> **PASSAGE**
Equipment and equipment maintenance represent significant outlays of money, time and labor hours, which is one of the reasons predictive analytics have become so popular for equipment maintenance. Bringing technology to bear on the three classes of maintenance can greatly reduce the labor hours your business requires and help ensure greater uptime for your critical infrastructure. Here’s a look at how.
The three types of maintenance
When we talk about equipment maintenance, we’re usually talking about one of the following three types: condition-based maintenance (CBM), preventive maintenance (PM), and corrective maintenance (CM).
Today, we’re most interested in condition-based maintenance. In fact, in some circles, it’s even referred to as “predictive maintenance.” Thankfully, new technologies have taken a lot of the “predicting” out of “predictive maintenance.”
What is condition-based maintenance, and how do predictive analytics help?
Simply put, conditional maintenance is any work done on a piece of equipment when a need for service is recognized. It is work done after a certain conditional threshold is met, including after a part fails—or in this case, when it’s about to.
That’s the beauty of predictive analytics and where the business advantages of employing predictive models for condition-based maintenance really begin to shine. Consider the disruption of having a critical milling or stamping machine fail during a time of heavy demand. Think about all the machines you use to handle raw product or move merchandise from one point to another. All of these applications require a smooth operation and little to no downtime for a company to remain productive and profitable.
Predictive analytics can be used to study data gathered in real-time about the current operational performance of a piece of machinery. In a process broadly referred to as “condition monitoring,” any number of onsite monitoring devices—including telematic sensors and moisture and temperature probes—can be used to gather information about your infrastructure and the environment it’s operating in.
The ultimate goal of this network of connected machines and sensing equipment is to better anticipate and prioritize maintenance needs—meaning keeping downtime and engineer interventions to a minimum.
How does predictive analytics work?

> **EXERCISE INSTRUCTIONS**
a – In the article on equipment maintenance, what is condition-based maintenance also called in some circles?
b – Please write out the part of the article on equipment maintenance that opens with the words containing "The three types" and closes with "predictive analytics help?", switching "condition-based maintenance" to "condition-driven maintenance" wherever it occurs.

> **DATA SHOWN**
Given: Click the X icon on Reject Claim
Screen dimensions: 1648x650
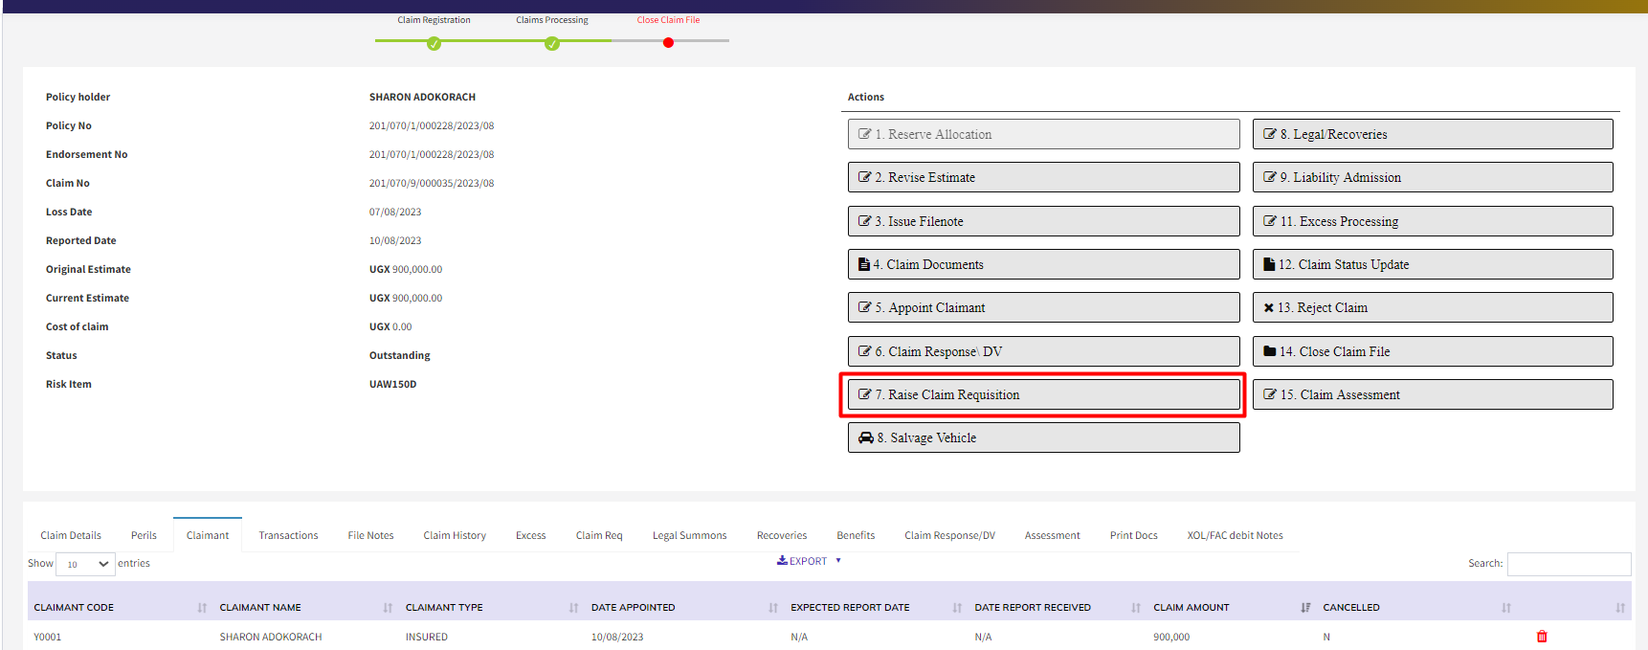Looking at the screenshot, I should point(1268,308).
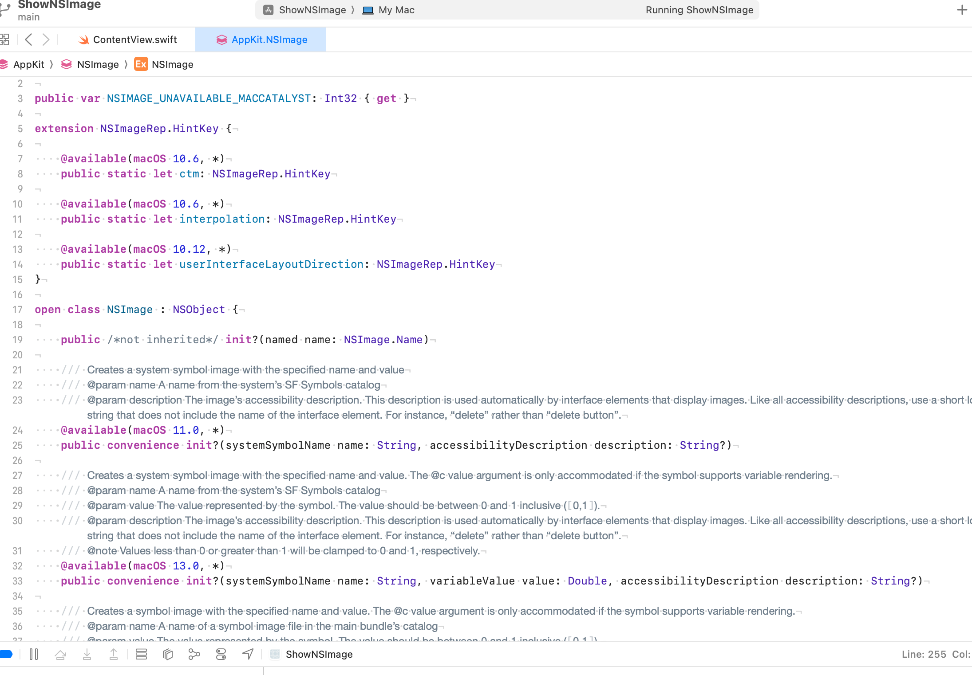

> **TASK-BY-TASK RESULTS**
a – Predictive maintenance.

b –
The three types of maintenance
When we talk about equipment maintenance, we’re usually talking about one of the following three types: condition-driven maintenance (CBM), preventive maintenance (PM), and corrective maintenance (CM).
Today, we’re most interested in condition-driven maintenance. In fact, in some circles, it’s even referred to as “predictive maintenance.” Thankfully, new technologies have taken a lot of the “predicting” out of “predictive maintenance.”
What is condition-driven maintenance, and how do predictive analytics help?